Ideas for the struggle #1 - Mass uprisings or revolutions? The role of the political instrument

1. The recent and not so recent popular uprisings that rocked numerous countries across the world have clearly demonstrated that the initiative of the people, in and of itself, is not enough to defeat ruling regimes.

2. Impoverished urban and rural sectors, lacking a well-defined plan, have risen up, seized highways, towns and neighborhoods, ransacked stores and stormed parliaments, but despite being able to mobilize hundreds of thousands of people, neither their size nor their combativeness have been enough to move from mass uprisings to revolution. They have overthrown presidents, but they have not been able to conquer power and initiate a process of deep social transformations.

3. On the other hand, the history of triumphant revolutions clearly demonstrates what can be achieved when a political instrument exists that is capable of raising an alternative national program to unify the struggles of diverse social actors behind a common goal; that helps to cohere them and elaborates a path forward for these actors based on an analysis of the existent balance of forces. Only in this manner can actions be carried out at the right place and the right time, always seeking out the weakest link in the enemy’s chain.

4. This political instrument is like a piston in a locomotive that takes compressed stream from the boiler and, at the decisive moment, converts it into a powerful force. Of course, as Leon Trotsky said, it is not the piston or the boiler, but the steam which drives the process forward.

5. In order for political action to be effective, so that protests, resistance and struggles are genuinely able to change things, to convert mass uprisings into revolutions, a political instrument capable of overcoming the dispersion and fragmentation of the exploited and the oppressed is required: one that can create spaces to bring together those who, in spite of their differences, have a common enemy; that is able to strengthen existing struggles and promote others by orientating their actions according to a thorough analysis of the political situation; that can act as an instrument for cohering the many expressions of resistance and struggle.

6. We are aware that there are a number of apprehensions towards such ideas. There are many who are not even willing to discuss them. Such positions are adopted because they associate this idea with the anti-democratic, authoritarian, bureaucratic and manipulative political practices that have characterized many left-wing parties.

7. I believe it is fundamental for us to overcome this subjective barrier and understand that when we refer to a political instrument, we are not thinking about any political instrument; we are dealing with a political instrument adjusted to the new times, an instrument that we must build together.

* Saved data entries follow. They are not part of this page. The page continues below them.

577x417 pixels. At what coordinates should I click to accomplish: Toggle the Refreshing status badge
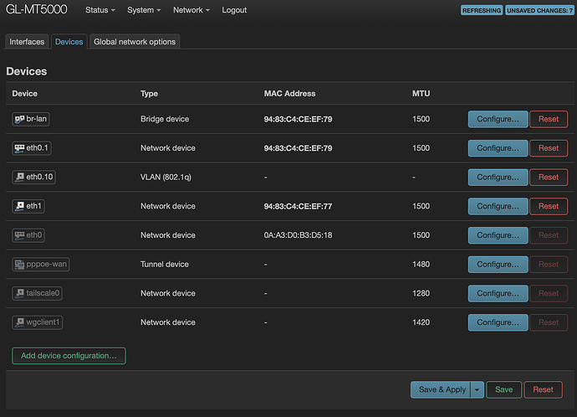click(x=481, y=11)
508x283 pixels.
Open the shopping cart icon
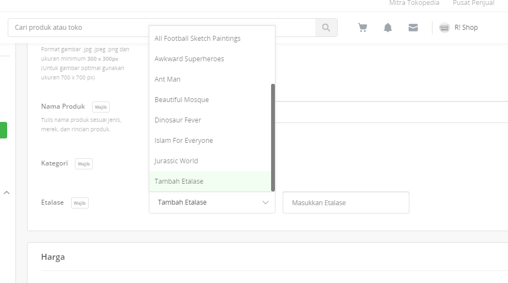363,28
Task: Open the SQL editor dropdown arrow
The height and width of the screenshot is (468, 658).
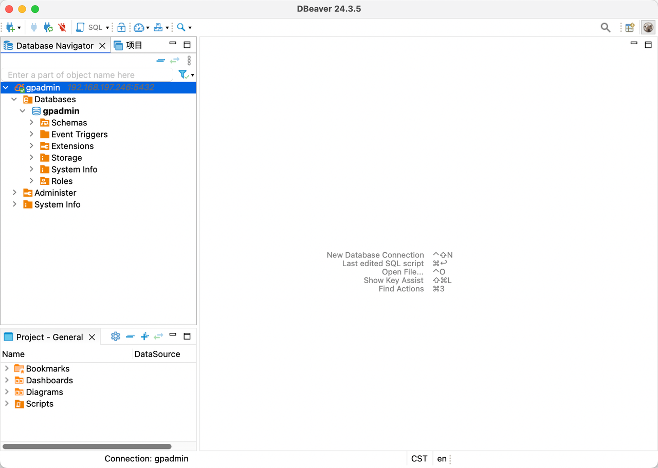Action: pyautogui.click(x=107, y=28)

8. However, in order to create or refashion this new political instrument, the left has to change its political culture and its vision of politics. This cannot be reduced to institutional political disputes for control over parliament or local governments; to approving laws or winning elections. In this conception of politics, the popular sectors and their struggles are completely ignored. Neither can politics be limited to the art of what is possible.

9. For the left, politics must be the art of making possible the impossible. And we are not talking here about a voluntarist declaration. We are talking about understanding politics as the art of constructing a social and political force capable of changing the correlation of force in favor of the popular movement, to make possible in the future what today appears impossible.

10. We have to think of politics as the art of constructing forces. We have to overcome the old and deeply-rooted mistake of trying to build a political force without building a social force.

11. Unfortunately, there is still a lot of revolutionary phase-mongering among our militants; too much radicalism in their statements. I am convinced that the only way to radicalize a given situation is through the construction of forces. Those whose words are filled with demands for radicalization must answer the following question: what are you doing to construct the political and social force necessary to push the process forward?

12. But this construction of forces cannot occur spontaneously; only popular uprisings happen spontaneously. It requires a political instrument that is capable of consciously building the required forces.

13. And I envisage this political instrument as an organization capable of raising a national project that can unify and act as a compass for all those sectors that oppose neoliberalism. As an organization that is orientated towards the rest of society, that respects the autonomy of the social movements instead of manipulating them. And one whose militants and leaders are true popular pedagogues, capable of stimulating the knowledge that exists within the people—derived from their cultural traditions, as well as acquired in their daily struggles for survival—through the fusion of this knowledge with the most all-encompassing knowledge that the political organization can offer. An orientating and cohering instrument at the service of the social movements.